Katharina Jeske (47) ist die Chefin des Lokals und bei den Kunden äußerst beliebt, wobei sie bei ihrer Kundschaft immer wieder von „ihrer Familie“ spricht und traurig auf den Abschied von diesem Lichtenrader Standort schaut: „Hier habe ich viel erlebt, meine Kindheit verbracht und kann mich an viele schöne Familienfeiern erinnern.“ Im „Meet one“ wurden immer wieder beliebte öffentliche Partys zu den verschiedensten Anlässen gefeiert: Sylvester, Fasching und Halloween. „Aber wir hatten auch Techno-Partys,“ berichtet Katharina Jeske. An den Wochenenden trifft sich im „Meet one“ immer eine größere Anzahl Jugendlicher, die durch den Weggang einen wichtigen Treffpunkt in der Nachbarschaft verlieren. „Bei uns stimmt das Preis-Leistungs-Verhältnis,“ wie die Chefin ganz nebenbei bemerkt.

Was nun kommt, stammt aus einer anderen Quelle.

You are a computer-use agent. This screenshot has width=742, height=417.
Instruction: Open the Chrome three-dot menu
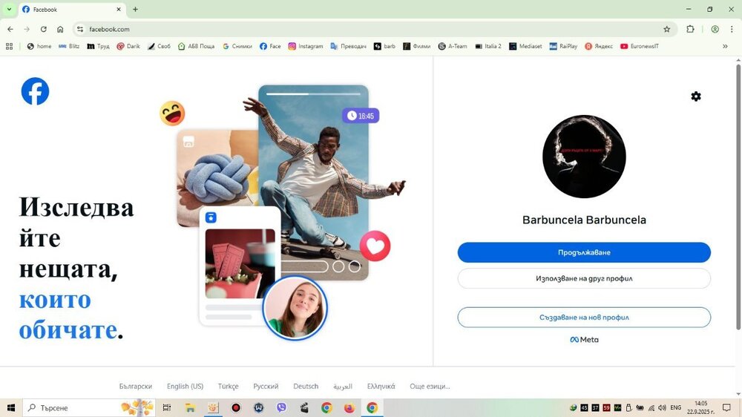point(732,30)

Das „Meet one“ wird in Mariendorf weiterleben. Katharina Jeske schaut optimistisch, aber auch ein wenig mit Sorge auf den Neunanfang: „Wie bleiben bei unserem Konzept, freuen uns weiter auf unsere Stammkunden und wollen dann noch die Mariendorfer dazu gewinnen.“ Bei dem Abschied aus Lichtenrade klingt ebenfalls bei der Kundschaft immer wieder Wehmut durch. Stammgast Winne wird jedenfalls regelmäßig nach Mariendorf kommen: „Da fährt der Bus genau vor die Tür und es ist gar nicht viel weiter.“

Winne: „Mein zweites Zuhause!“

Der Lichtenrader Winne oder mit vollem Namen Winfried Zain (63) war schon Stammgast bei der Großmutter von Katharina Jeske. Auf die Kneipe ist er vor vielen Jahren durch Zufall gestoßen, weil er nach einer Nachtschicht morgens als Absacker noch ein Bierchen in aller Ruhe trinken wollte. Dann blieb Winne bis heute dem Lokal über Jahrzehnte treu: „Die Chefin ist für mich eine wunderbare Freundin geworden.“

Die Großmutter Ilse Lüdtke, die 2006 verstarb, hatte die Kneipe 1978 eröffnet und als „Treffpunkt 1“ geführt. Sie kam aus der Gastronomie und hat verschiedene Lokale gehabt. 2003 wollte sie aus Altersgründen die Kneipe aufgeben und hatte schon einen Nachmieter für ihren Laden. Für die Enkelin Katharina kam das gar nicht in Frage: „Das geht nicht. Ich mach das!“

Nach dem Wechsel gab es viel zu tun...

...das Ergebnis konnte sich sehen lassen.
Die Lichtenraderin hing an ihrer Heimat und an der Lokalität, die für sie ein wichtiges Stück Kindheit war: „Die ganze Familie war immer hier und ich bin hier groß geworden!“ Die Lichtenraderin Katharina Jeske ist in Lichtenrade groß geworden, hat hier die Grundschule und das Georg-Büchner-Gymnasium besucht.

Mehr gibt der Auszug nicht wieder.